▸ **Text to read**:
· · · ·
Everything You Need to Know about Temple Clothes


Temple clothes can be confusing to choose and purchase, especially if you are preparing to go to the temple for the first time.

Our guide helps those who have never been to the temple, those who are endowed but have not yet purchased clothes, and long-time temple goers who are ready for something new. To get the inside scoop, I sat down with Kimberly Rash, a long-time clothing designer who specializes in temple clothes at her business, The Perfect White Dress.

Do I Need Temple Clothes?

If you are going to the temple as a youth to perform baptisms for the dead, you’ll want to bring an extra pair of underwear—you’ll be getting wet—but you do not need to bring any special clothes.

If you are going to witness a live sealing, you should wear Sunday best clothes but do not need special temple clothes. Temple clothes are for those going to the temple for endowments or to participate in sealings.

A few temples provide temple clothing for a modest laundering fee, but most do not. You can check if your temple has clothing services by calling ahead or checking on their website under “Services Available.”
· · · ·
▸ **Dataset section**:
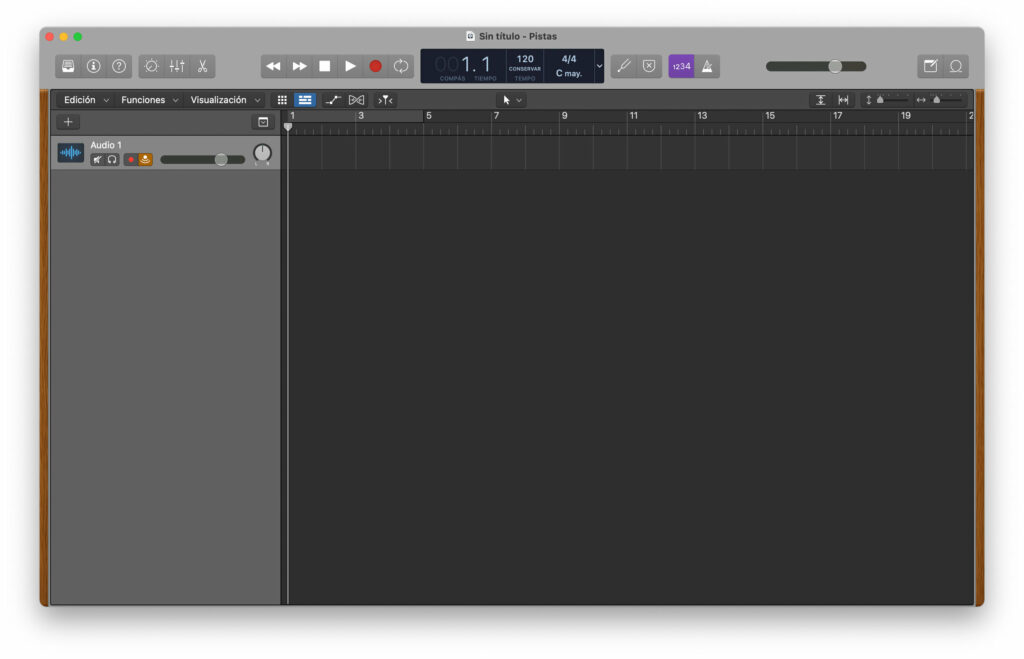Open the Visualización dropdown menu

[225, 100]
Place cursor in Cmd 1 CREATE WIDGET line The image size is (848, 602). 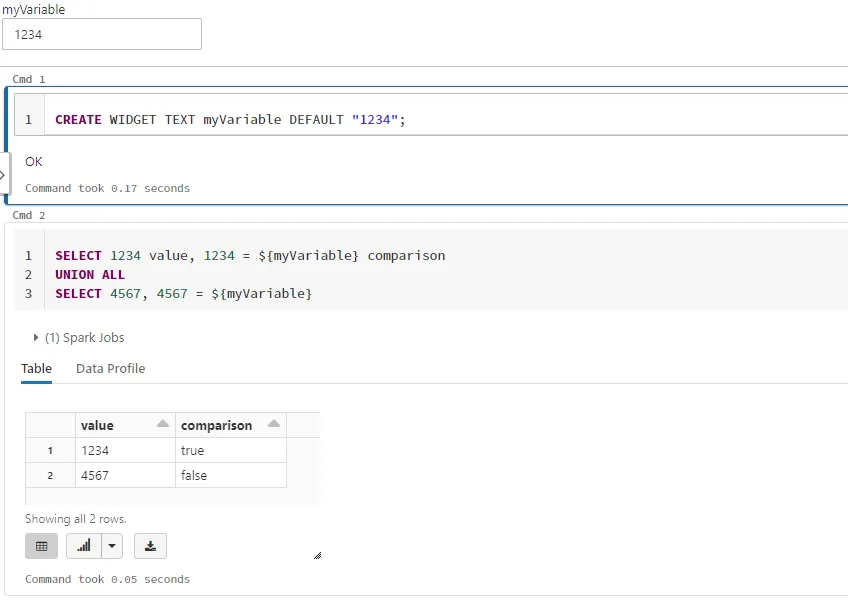tap(230, 120)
· · · ·
▸ **Task set**:
(1) From the temple clothes guide, reproduce everything from "Our guide helps" down to "any special clothes.".
(2) Answer these questions using the temple clothes guide:
(a) What is the name of Kimberly Rash's business?
(b) What should a youth going to perform baptisms for the dead bring?
(c) Under what heading on a temple's website can one check for clothing services?
(3) Continue the temple clothes guide from the point where it ends.

▸ **Results by task**:
(1)
Our guide helps those who have never been to the temple, those who are endowed but have not yet purchased clothes, and long-time temple goers who are ready for something new. To get the inside scoop, I sat down with Kimberly Rash, a long-time clothing designer who specializes in temple clothes at her business, The Perfect White Dress.

Do I Need Temple Clothes?

If you are going to the temple as a youth to perform baptisms for the dead, you’ll want to bring an extra pair of underwear—you’ll be getting wet—but you do not need to bring any special clothes.

(2)
(a) The Perfect White Dress
(b) An extra pair of underwear
(c) "Services Available"

(3)
Kimberly adds that even those who go to a temple with clothing services will often want to purchase their own temple clothes to reduce costs over the long-term, in order to find something that fits well, or in case they travel near a temple without clothing services.

What Temple Clothes Do I Need?

There are three kinds of temple clothes you’ll need for your visit to the temple.


You will need garments for your first visit to the temple. But unlike other temple clothes, garments are intended to be worn every day. Even if you don’t purchase other temple clothes before your first visit, ensure that you have purchased a sufficient number garments for every day wear.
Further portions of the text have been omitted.